Maria Penelope Katharine Aitken (born 12 September 1945) is an Irish-born, British theatre director, teacher, actress, and writer.
As an actress, Aitken has been twice nominated at the Olivier Award, in 1980 for Private Lives and in 1985 for Waste. Her performance in the film A Fish Called Wanda (1988) earned her a nomination for the BAFTA Award for Best Actress in a Supporting Role.
She has directed several plays in the West End and on Broadway. Her production of The 39 Steps, which ran in London for nine years, also played three years on Broadway and won Olivier and Tony Awards. In 2011, she directed Frank Langella in Man and Boy on Broadway. She is a Visiting Lecturer at Yale, NYU and Juilliard drama schools. Her extensive acting career includes leading roles at the Royal National Theatre, the Royal Shakespeare Company and in the West End. She has played more Noël Coward leads than any other actress. Her film career includes appearances in Doctor Faustus (1967), Mary, Queen of Scots (1971), Half Moon Street (1986), A Fish Called Wanda (1988) (for which she was nominated for a BAFTA award), The Fool (1990), The Grotesque (1995), Fierce Creatures (1997), Jinnah (1998) and Asylum (2005).

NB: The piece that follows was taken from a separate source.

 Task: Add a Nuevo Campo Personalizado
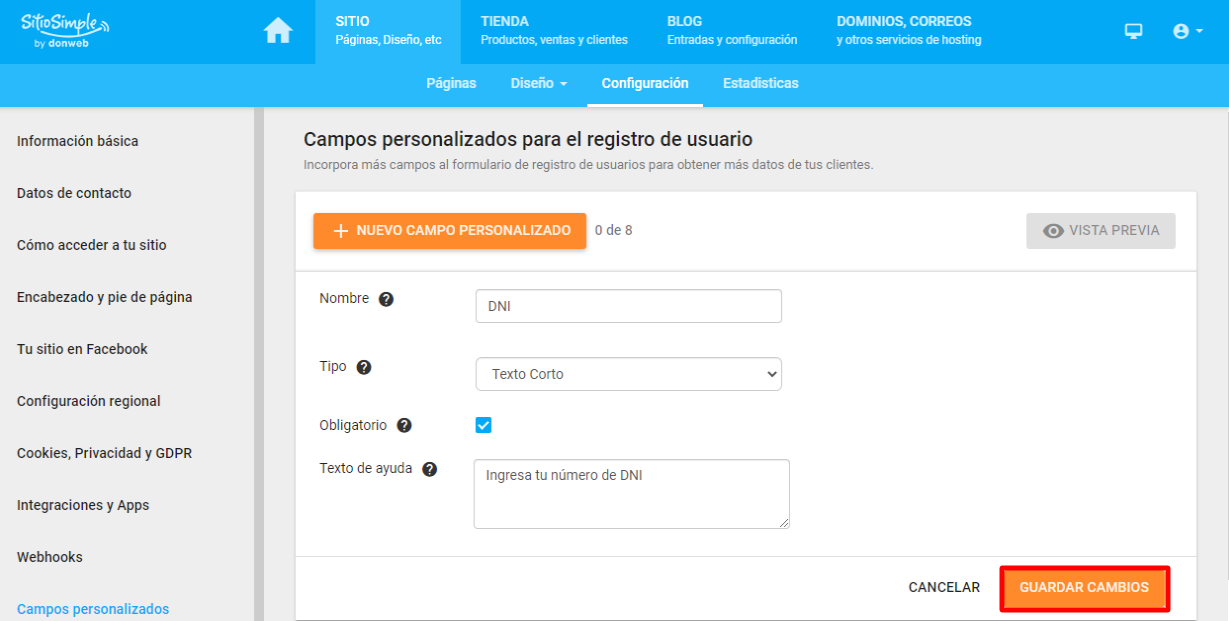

In 1984, Aitken co-wrote and starred in the sitcom Poor Little Rich Girls alongside Jill Bennett. She is the author of A Girdle Round the Earth, a story of some of the remarkable women travellers of the last 200 years, and Style: Acting in High Comedy, published in 1996, which contends that "High comedy are not bloodless, refined, wordy plays — their themes are sex, money and social advancement. They contain a splendid contradiction: wit and elegance at the service of man's basest drives."